* Exercise instructions
Put each line of the listing below into a Markdown table with the columns Row and Line, numbering the rows and dropping any blank lines. Keep the pictures out of the table.

━━━ Records to use ━━━

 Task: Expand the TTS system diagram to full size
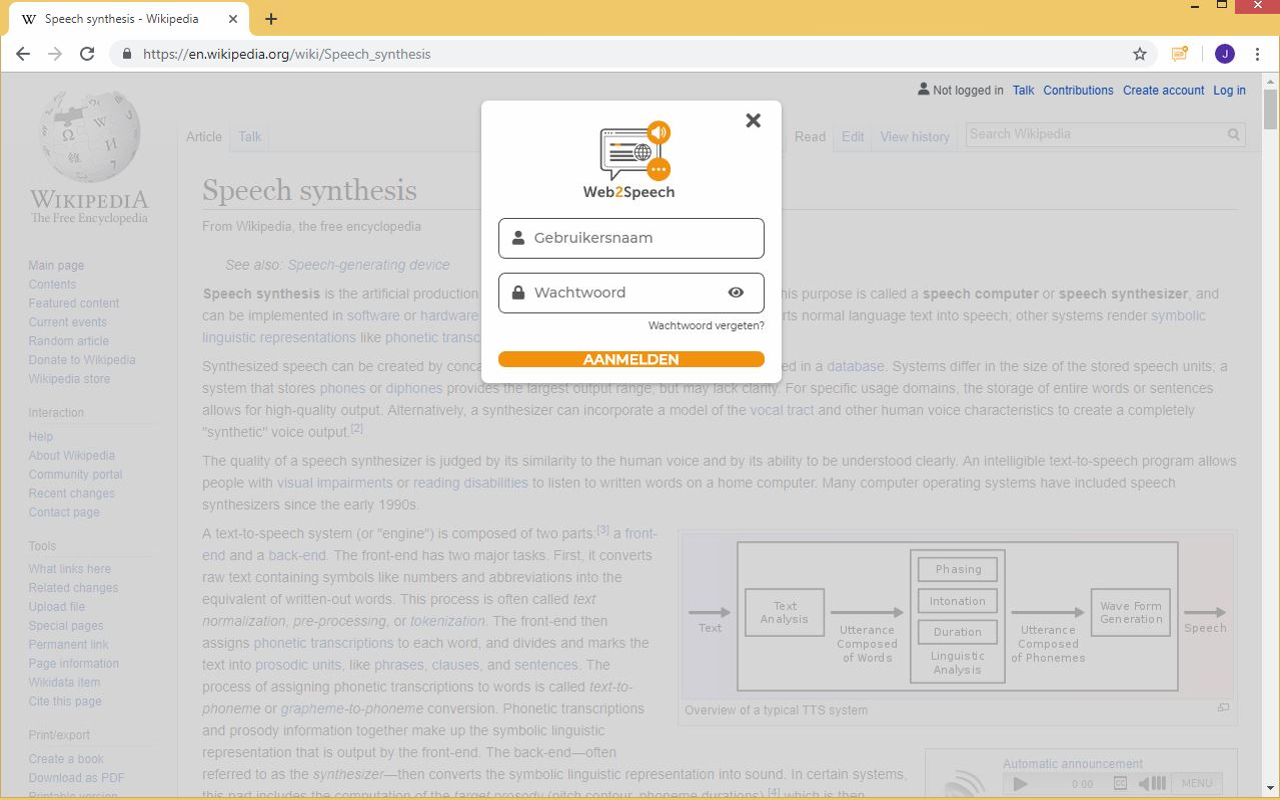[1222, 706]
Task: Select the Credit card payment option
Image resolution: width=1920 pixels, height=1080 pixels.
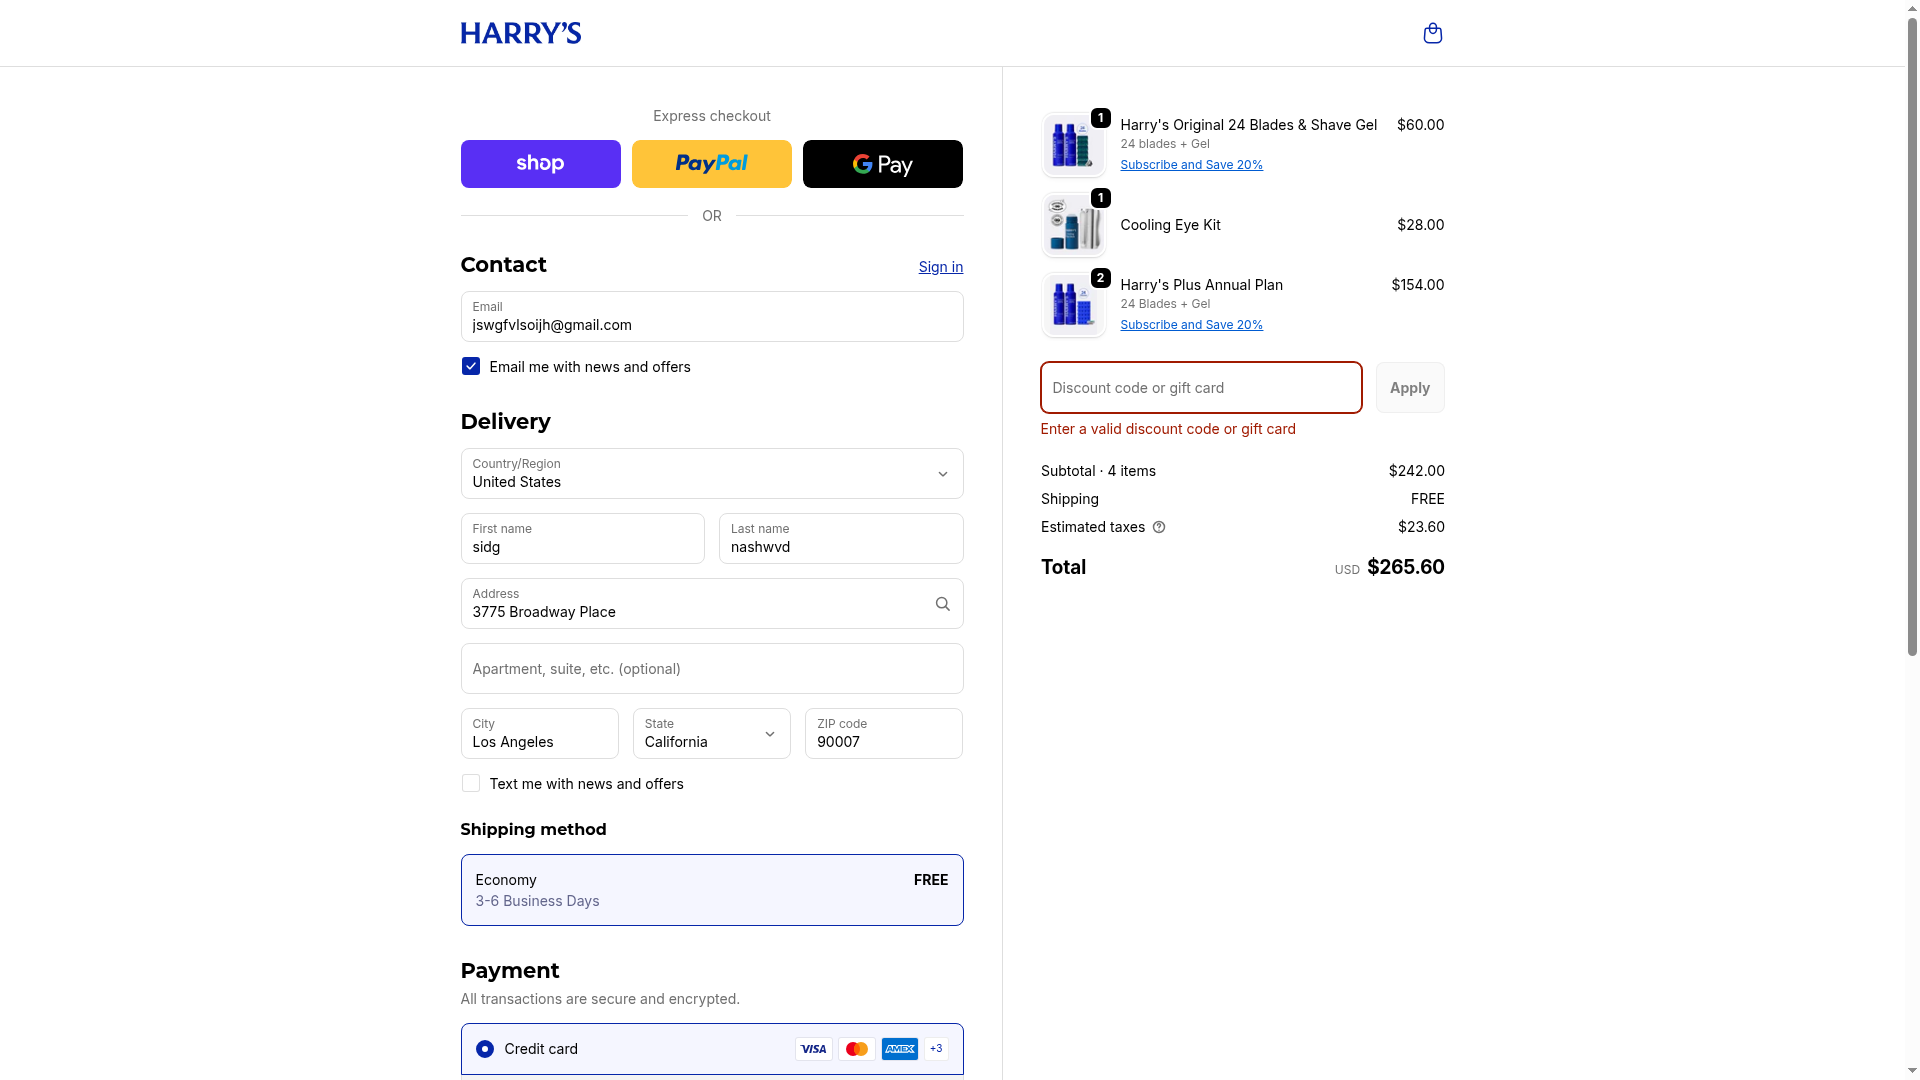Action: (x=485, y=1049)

━━━

* Answer in full
| Row | Line |
|---|---|
| 1 |  Task: Expand the TTS system diagram to full size |
| 2 | [1222, 706] |
| 3 | Task: Select the Credit card payment option |
| 4 | Image resolution: width=1920 pixels, height=1080 pixels. |
| 5 | Action: (x=485, y=1049) |